▸ Quoted text:
Whether or not we're of Guyana - once we're of the Caribbean and love ourselves as we do our cricket. After all, sport is the only valued discipline we can justly boast about in world history in our quest to demonstrate to all and sundry that we are really ten feet tall. Sport's three most valid components from our viewpoint have been athletics (remember McDonald Bailey, Herb McKinley, James Wren Gilkes), boxing (remember Joe Walcott, Mike McCallum, "Six-Head" Lewis), and cricket (remember Garry Sobers, George Headley, Rohan Kanhai).

That's the ABC of our sport, which has put us to the top of world history, and has deservedly won us world acclaim. Of these three, however, the greatest is cricket. No one, since cricket was played on planet Earth, has matched the deeds of Sir Garfield Sobers on the field of play - save, perhaps, W.G. Grace. I say "perhaps" because there's something within me that makes me always revere the pioneer. So I would, therefore, without the slightest hesitation bow to the doctor taking first place. It's his by divine right almost.

As far as captaincy goes, the records of Sir Stanley Jackson (let me remind you that once as skipper F.S. Jackson topped both the bowling and the batting averages in a Test series), England's Charles Fry and Australia's Warwick Armstrong are beyond compare in a period heralded up to this day as the Golden Age of cricket. These men were obviously a law unto themselves, and their exploits boggled the mind - especially when you take the time and trouble to test them, and find that they were truly authentic. The conquering Don also was a phenomenon, but so, too, was our - rather Trinidad and Tobago's - Lord Constantine.

For one must always start from somewhere, mustn't one? Both Sir Learie and Sir Donald seemed to start from nowhere, yet somehow both reached the pinnacle in their respective endeavours. All this, remember, was before the Second World War. Then came Frank Worrell - to my mind the greatest of them all when viewed from that most important of standpoints, captaincy and its resultant impact.

Yes, to me Frank Maglinne Worrell was a greater captain than was Clive Hubert Lloyd, and I would put them both above Donald George Bradman and Isaac Vivian Alexander Richards, though Australia would undoubtedly mock at me, as would Antigua. Sir Donald and Sir Vivian have this one thing in common: they can boast that they never lost a Test series - at home or overseas. Frank Worrell was beaten 1-2 in Australia, and Clive Lloyd could never live down his 1-5 drubbing Down Under. Which brings me back to our skipper, Carl Hooper, and to the question of headlines.

I'm not saying that it was our Sports Editor or the Editor of Stabroek News himself who asked the question: Does Hooper talk too much? In fact I believe it was a typographical error. What I do know is that I will always be behind Carl Llewellyn Hooper. Why? Because from his very first entry into Test cricket, he's never been given a fair chance.

▸ Record set:
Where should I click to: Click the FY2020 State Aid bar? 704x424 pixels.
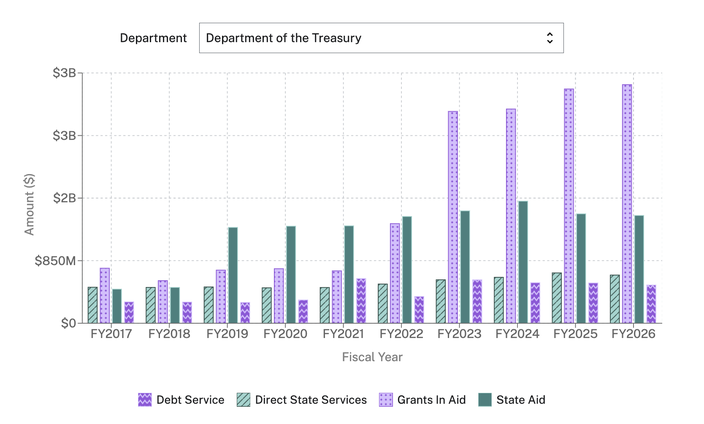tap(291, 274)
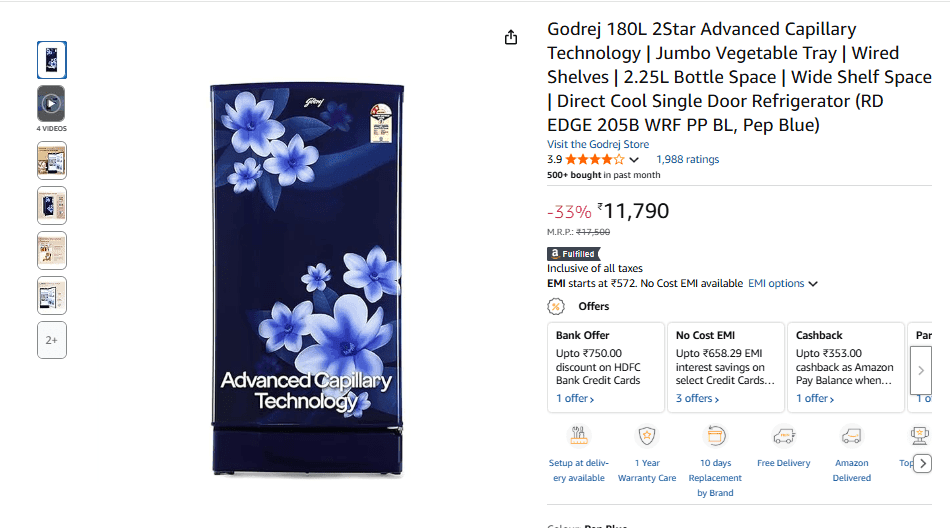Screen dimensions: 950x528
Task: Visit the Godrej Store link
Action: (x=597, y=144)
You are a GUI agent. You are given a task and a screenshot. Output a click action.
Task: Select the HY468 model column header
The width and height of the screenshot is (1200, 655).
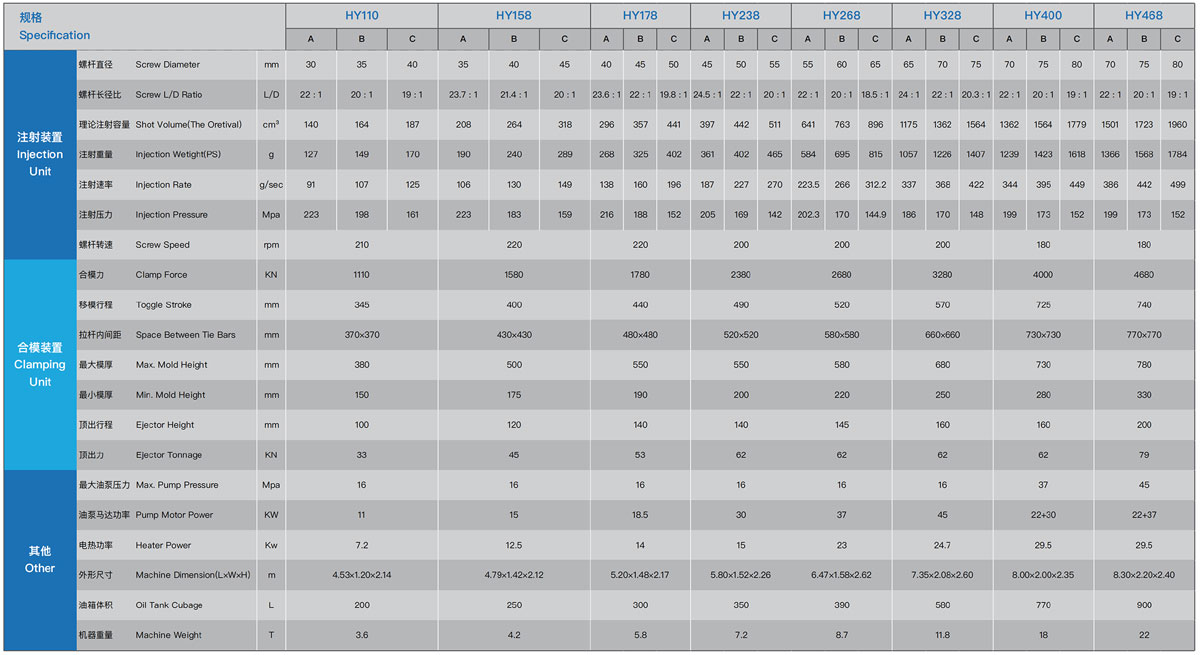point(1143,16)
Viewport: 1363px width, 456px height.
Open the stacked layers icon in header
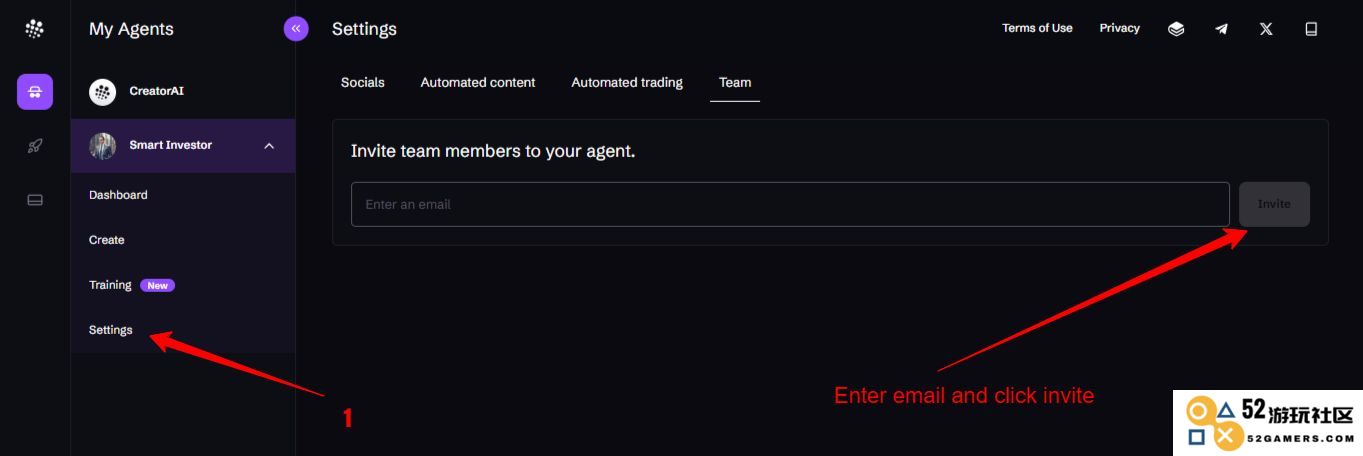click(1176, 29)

* * *

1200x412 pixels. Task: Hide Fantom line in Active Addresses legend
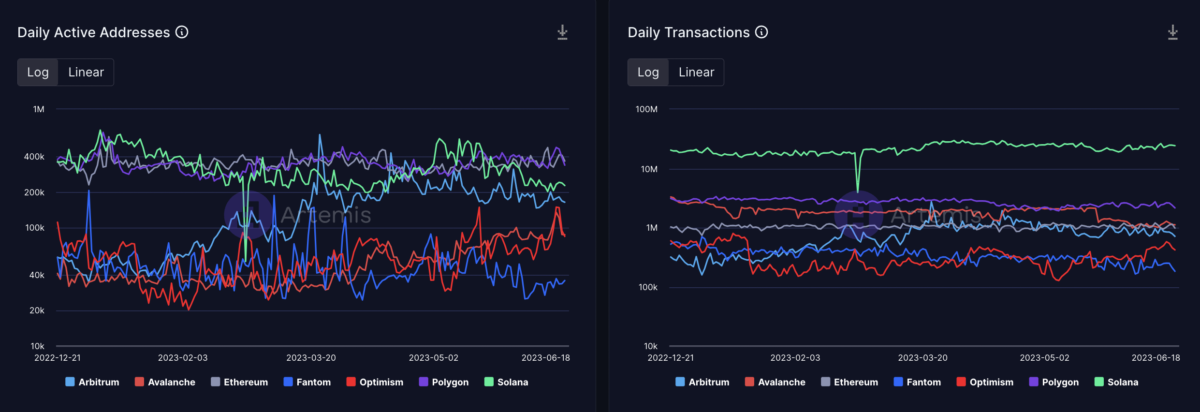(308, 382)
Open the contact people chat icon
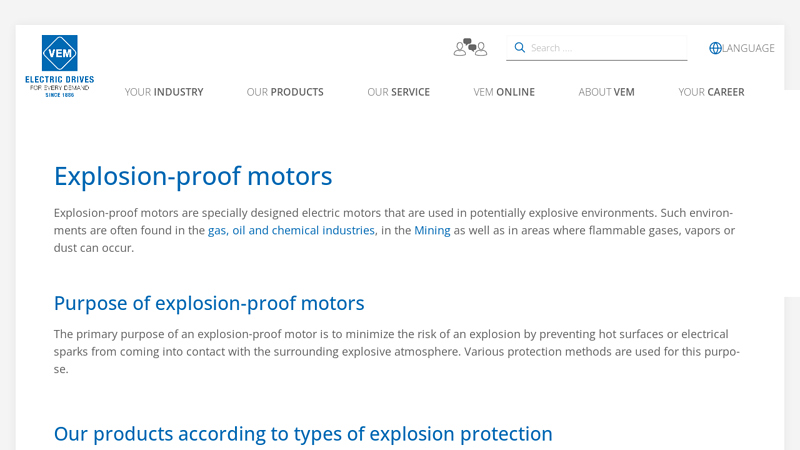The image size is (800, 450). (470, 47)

==

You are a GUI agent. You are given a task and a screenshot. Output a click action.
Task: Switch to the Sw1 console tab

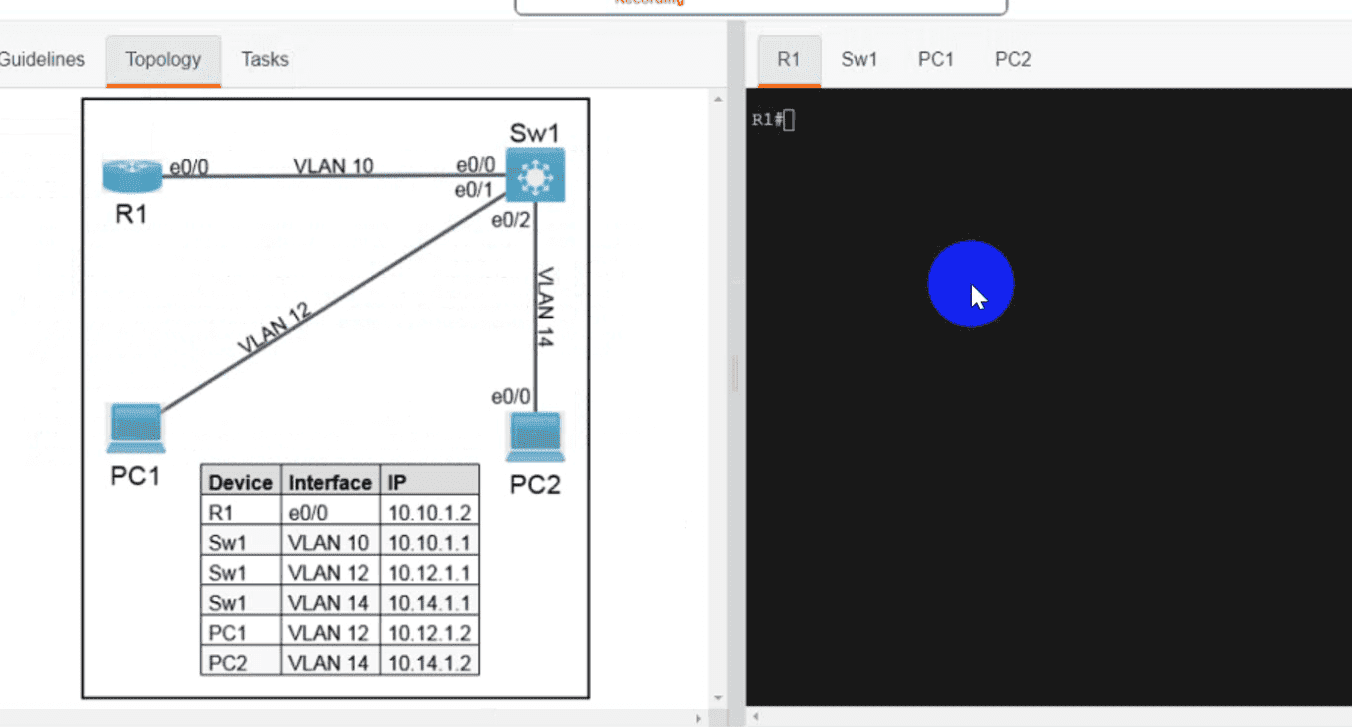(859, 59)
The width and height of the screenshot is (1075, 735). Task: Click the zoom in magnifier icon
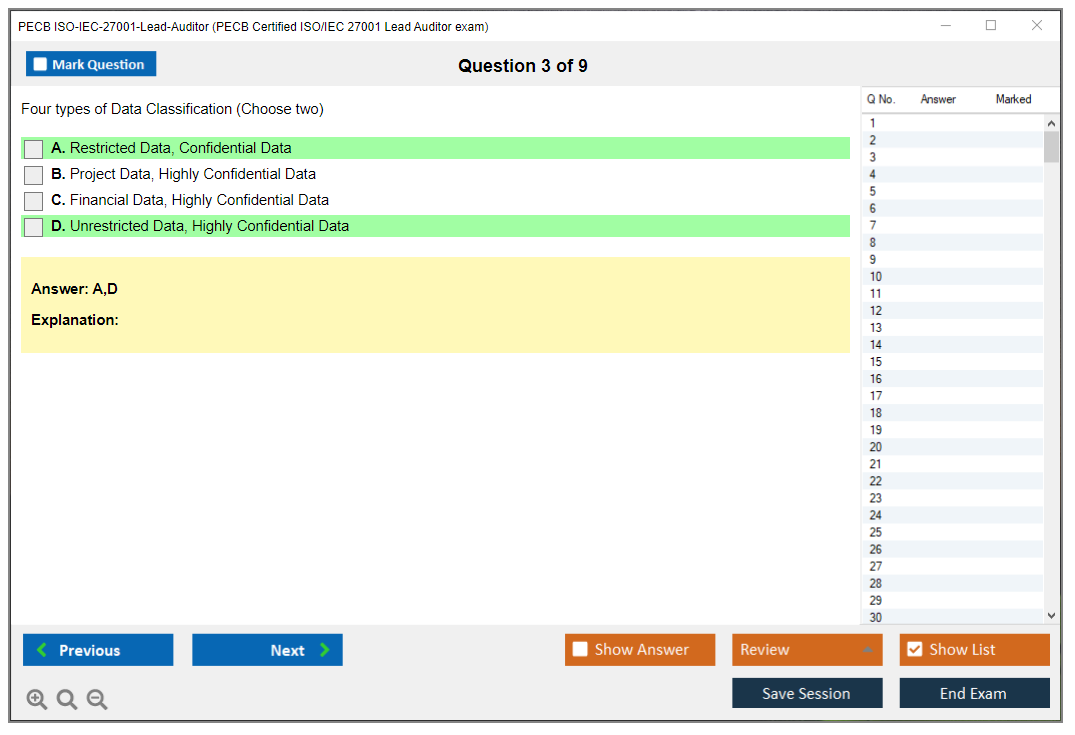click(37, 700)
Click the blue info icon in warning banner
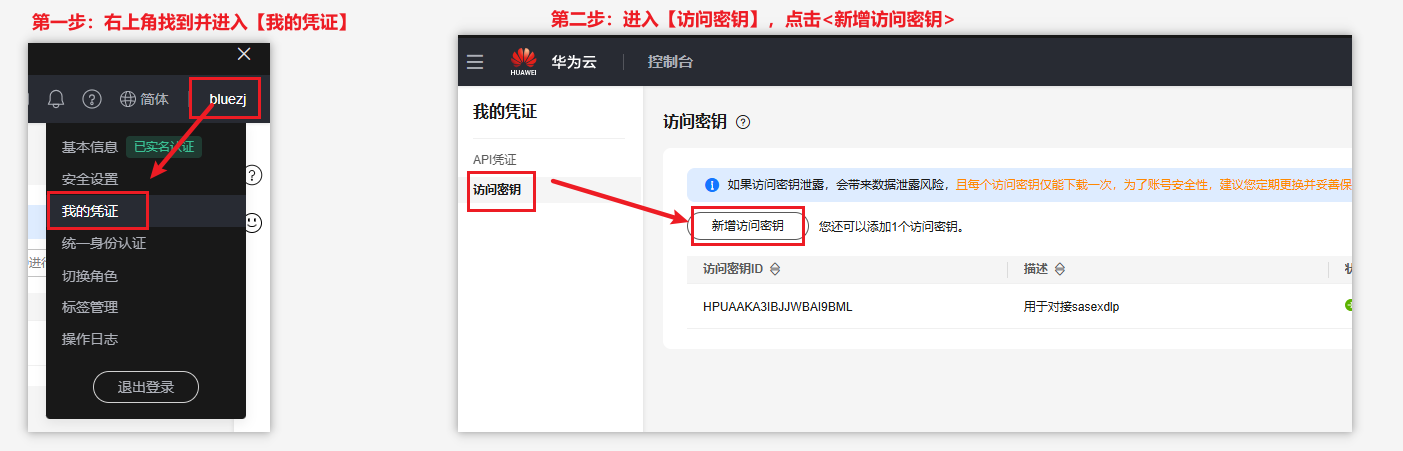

▸ Task to carry out:
In the passage on Caribbean sport, rewrite the stretch from "Whether or not" through "Headley, Rohan Kanhai).", swapping "athletics" for "track and field".

▸ Exercise answer:
Whether or not we're of Guyana - once we're of the Caribbean and love ourselves as we do our cricket. After all, sport is the only valued discipline we can justly boast about in world history in our quest to demonstrate to all and sundry that we are really ten feet tall. Sport's three most valid components from our viewpoint have been track and field (remember McDonald Bailey, Herb McKinley, James Wren Gilkes), boxing (remember Joe Walcott, Mike McCallum, "Six-Head" Lewis), and cricket (remember Garry Sobers, George Headley, Rohan Kanhai).